===== Texto fornecido
FONTE: PORTAL NOMINUTO

quarta-feira, 26 de outubro de 2016

TRUMP E O RETORNO DO POLITICAMENTE INCORRETO

Donald Trump e o politicamente incorreto Zizek

Alguns meses atrás, o empresário e pré-candidato Republicano à presidência dos EUA Donald Trump foi carinhosamente comparado a um sujeito que defeca barulhentamente no canto de uma sala durante um respeitável coquetel formal. Mas será que os demais candidatos Republicanos à presidência dos EUA são substancialmente melhores?
Todos lembramos da infame cena do filme O fantasma da liberdade, dirigido por Luis Buñuel, em que as relações entre comer e excretar sao invertidas: as pessoas se sentam à volta da mesa em suas privadas conversando normalmente, e quando sentem fome, discretamente se dirigem ao mordomo – “Por favor, onde fica aquele lugar de…?” – e se escapolem para um quartinho nos fundos para comer.
Pois bem, não seriam os debates dos candidatos Republicanos – para prolongar a metáfora – muito semelhantes a essa reunião do filme de Buñuel? E o mesmo não valeria também para muitos dos principais políticos no mundo hoje? Erdoğan não estava também defecando em público quando, num recente estouro de paranoia, taxou os críticos a sua política em relação Curdos como traidores e agentes estrangeiros? E Putin não estava também defecando em público quando (em um ato calculado de vulgaridade pública que visava elevar sua popularidade em casa) ameaçou um crítico de suas políticas para a Chechênia de castração química? E, por fim, não estava Sarkozy também defecando em público quando, lá em 2008, estourou com um fazendeiro que se recusou a apertar sua mão – “Casse-toi, alors pauvre con!” (uma tradução generosa seria algo como “Então sai fora, seu idiota!”, mas seu real significado é muito mais grosseiro) –?
E a lista continua… Em um discurso no Congresso Sionista Mundial em Jerusalém, no dia 21 de outubro de 2015, o primeiro ministro de Israel Benjamin Netanyahu sugeriu que Hitler só queria expulsar os judeus da Alemanha, e não exterminá-los, para defender que, na verdade, teria sido Haj Amin al-Husseini, o mufti palestino de Jerusalem, que teria de alguma forma persuadido o Führer a realmente matá-los.
==========
===== Dados fornecidos
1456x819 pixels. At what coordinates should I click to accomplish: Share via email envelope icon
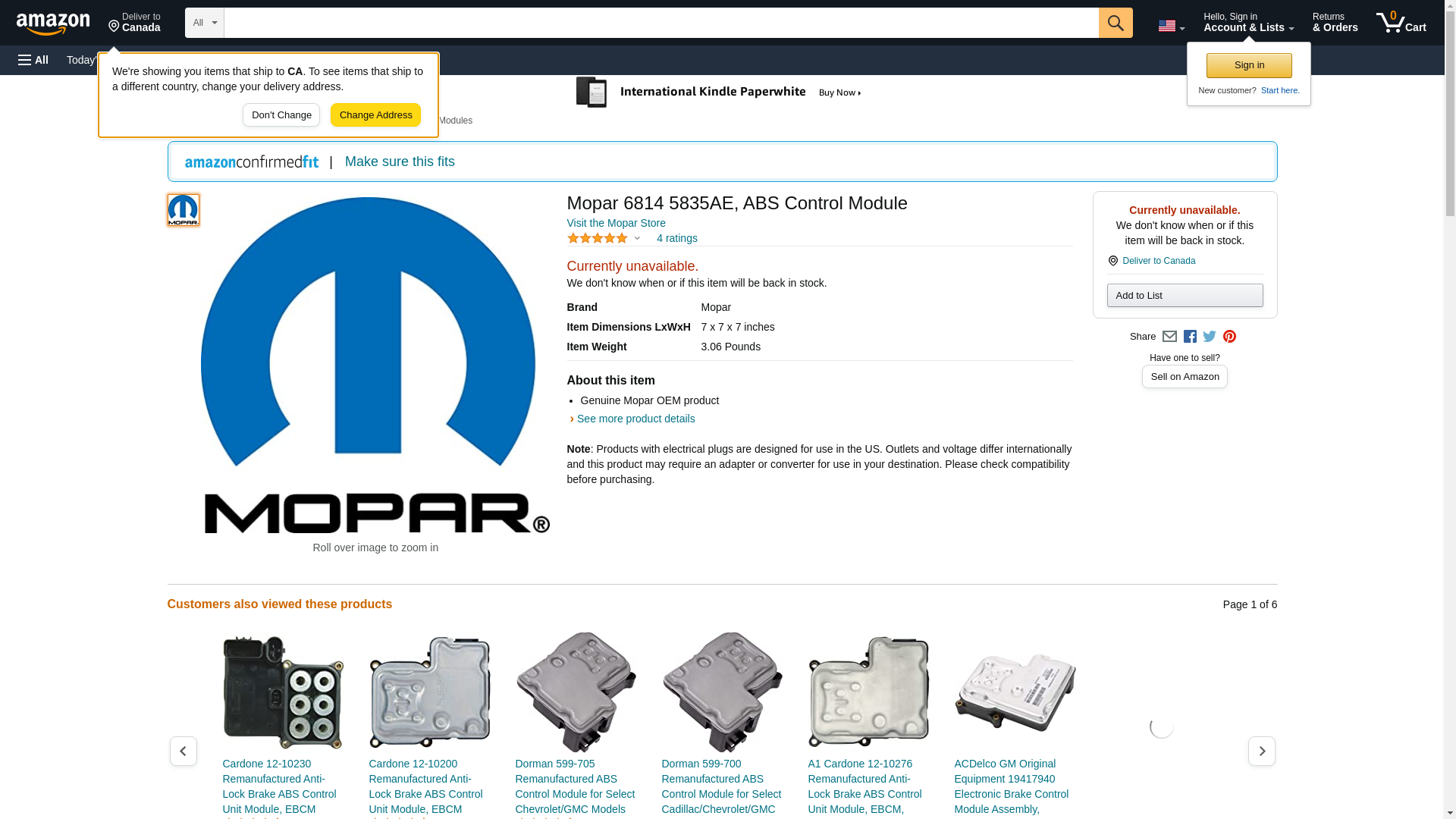point(1169,337)
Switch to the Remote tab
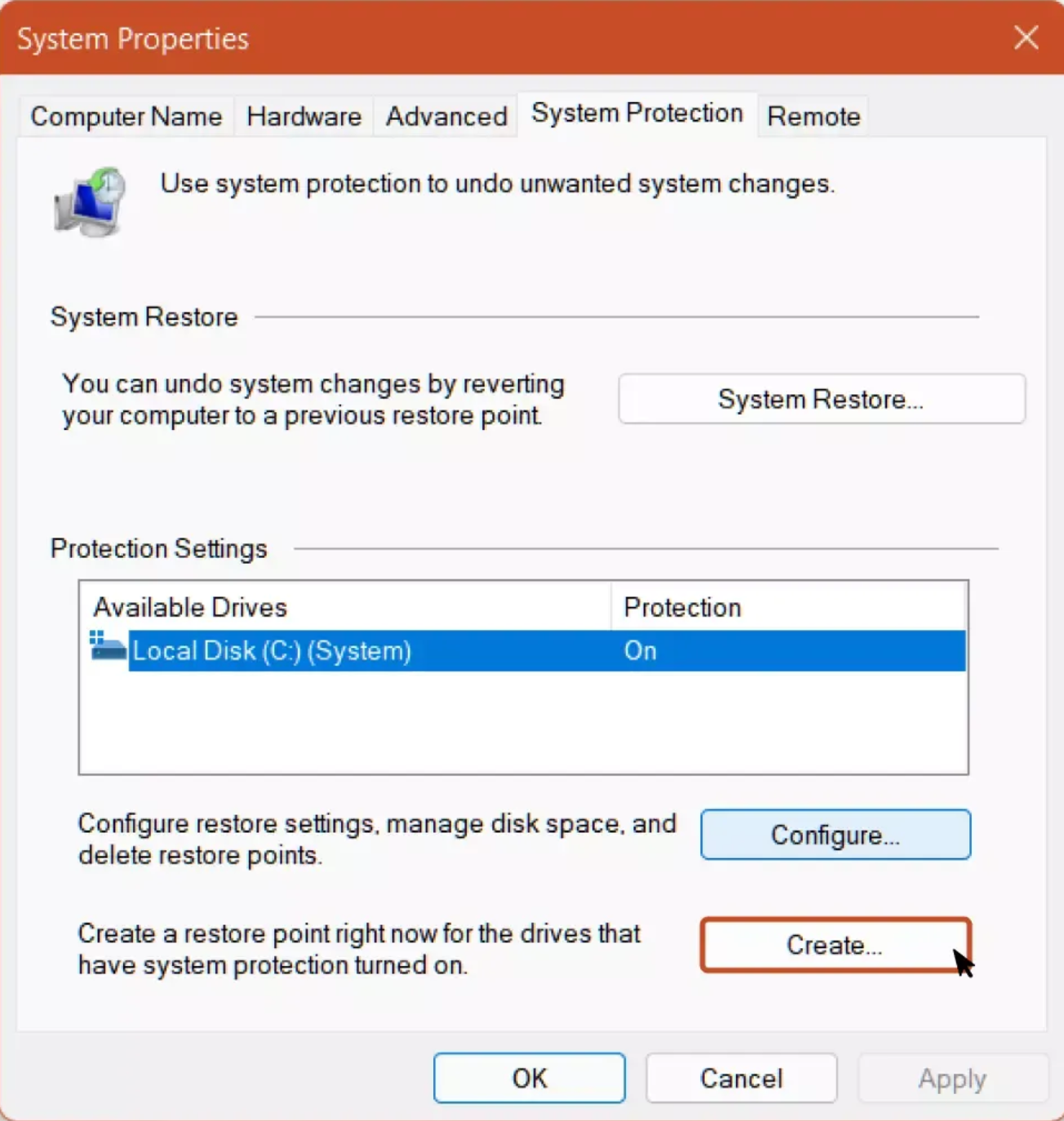This screenshot has height=1121, width=1064. pos(814,117)
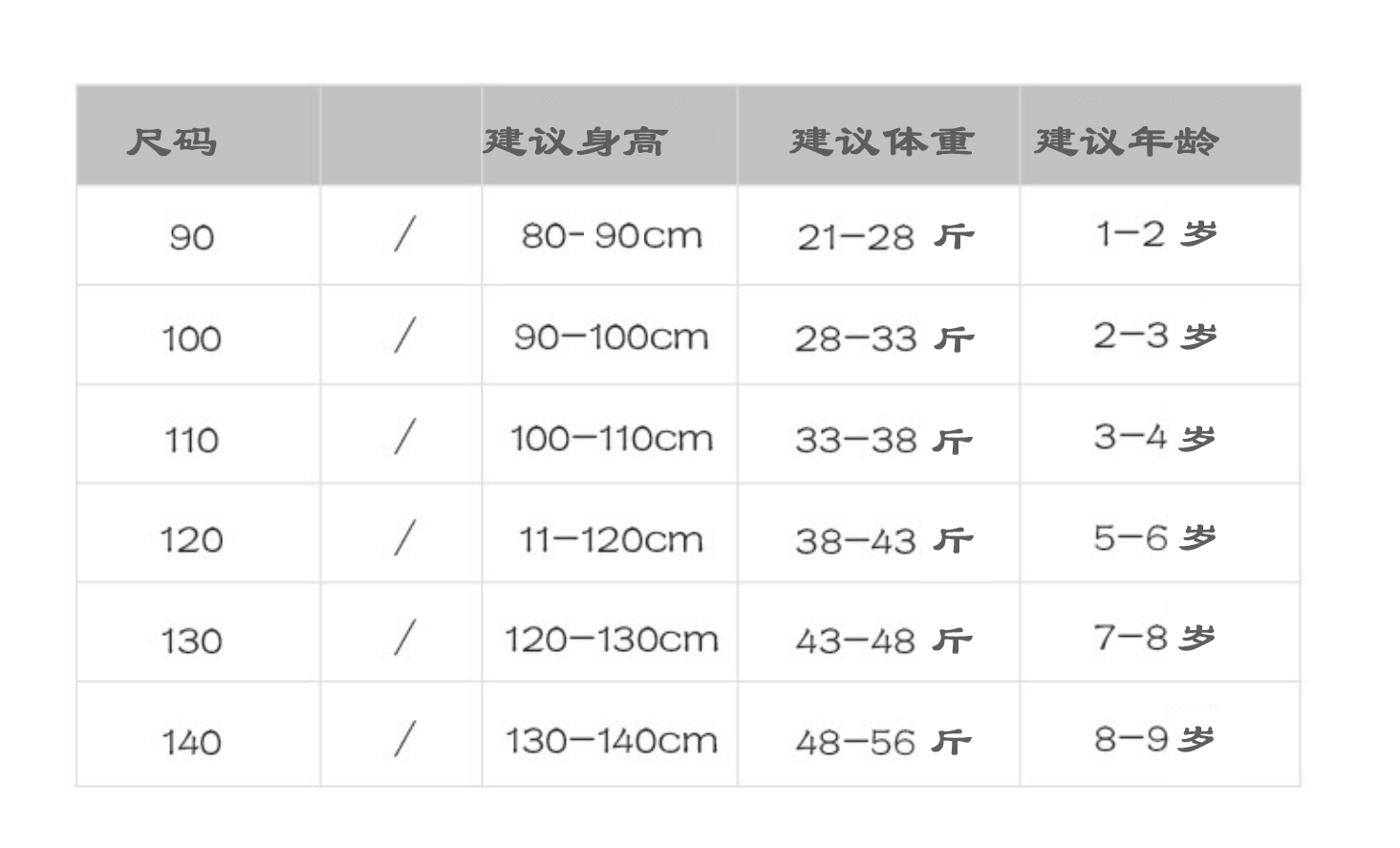Click size 90 in the 尺码 column
Screen dimensions: 1400x848
[192, 236]
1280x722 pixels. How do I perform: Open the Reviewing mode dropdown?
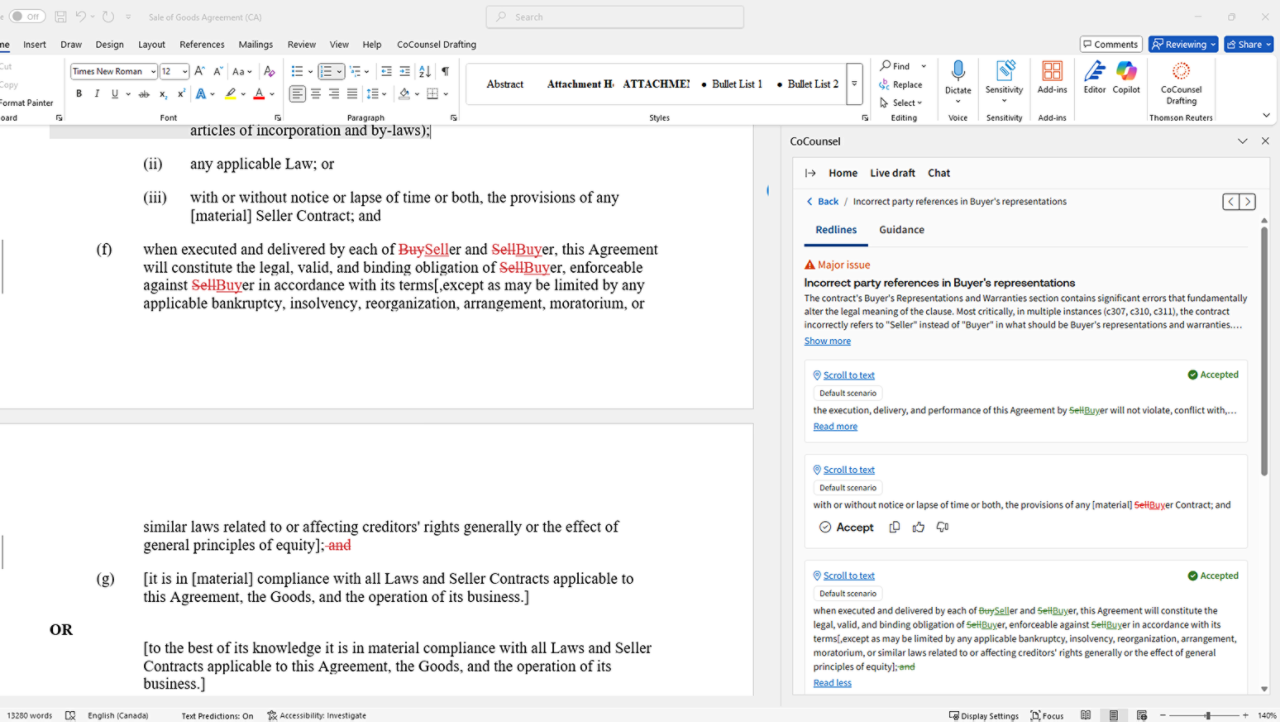[1183, 44]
==========
Objetivos -
a: Reescreva o trecho do texto sobre Trump que vai de "Alguns meses atrás, o" a "são substancialmente melhores?", substituindo "coquetel" por "jantar".
b: Responda com base no texto sobre Trump:
(i) Quem dirigiu o filme O fantasma da liberdade?
(ii) Com o que Putin ameaçou um crítico de suas políticas para a Chechênia?
(iii) Em que data e em que evento Netanyahu fez o discurso mencionado?
c: Dê prosseguimento ao texto sobre Trump e o politicamente incorreto a partir do ponto em que ele termina.
A listagem provém de uma fonte distinta da do texto.

Respostas por tarefa -
a:
Alguns meses atrás, o empresário e pré-candidato Republicano à presidência dos EUA Donald Trump foi carinhosamente comparado a um sujeito que defeca barulhentamente no canto de uma sala durante um respeitável jantar formal. Mas será que os demais candidatos Republicanos à presidência dos EUA são substancialmente melhores?

b:
(i) Luis Buñuel.
(ii) Com castração química.
(iii) Em 21 de outubro de 2015, no Congresso Sionista Mundial em Jerusalém.

c:
Netanyahu então narrou um suposto encontro entre as duas figuras, datado de novembro de 1941, em que al-Husseini teria dito que se Hitler expulsasse os judeus da Europa “eles viriam todos para aqui [para a Palestina]”. Segundo Netanyahu, o Führer alemão teria retrucado, “Então o que você sugere que eu faça com eles?”, ao que o mufti teria respondido, “Queime-os”. Os principais pesquisadores israelenses do Holocausto imediatamente problematizaram essas afirmações, assinalando que a conversa entre al-Husseini e Hitler não pode ser comprovada, e que o genocídio dos judeus europeus pelas unidades móveis da SS já estava sendo levada a cabo há um bom tempo, antes do suposto momento em que os dois teriam se reunido em pessoa.
Por isso, não devemos nos iludir quanto ao verdadeiro significado de afirmações como essas de Netanyahu: trata-se de um claro sinal da regressão de nossa esfera pública. Acusações e ideias que estavam até agora confinadas ao obscuro submundo da obscenidade racista e do lamaçal xenofóbico estão agora ganhando respaldo nos discursos oficiais.
O problema aqui está no que Hegel chamou de Sittlichkeit: a eticidade dos costumes, o espesso pano de fundo de regras (não ditas) da vida social, a densa e impenetrável substância ética que nos diz o que podemos ou não fazer. Essas regras estão desintegrando hoje: o que era simplesmente indizível em um debate público algumas décadas atrás pode agora ser proferido com absoluta impunidade.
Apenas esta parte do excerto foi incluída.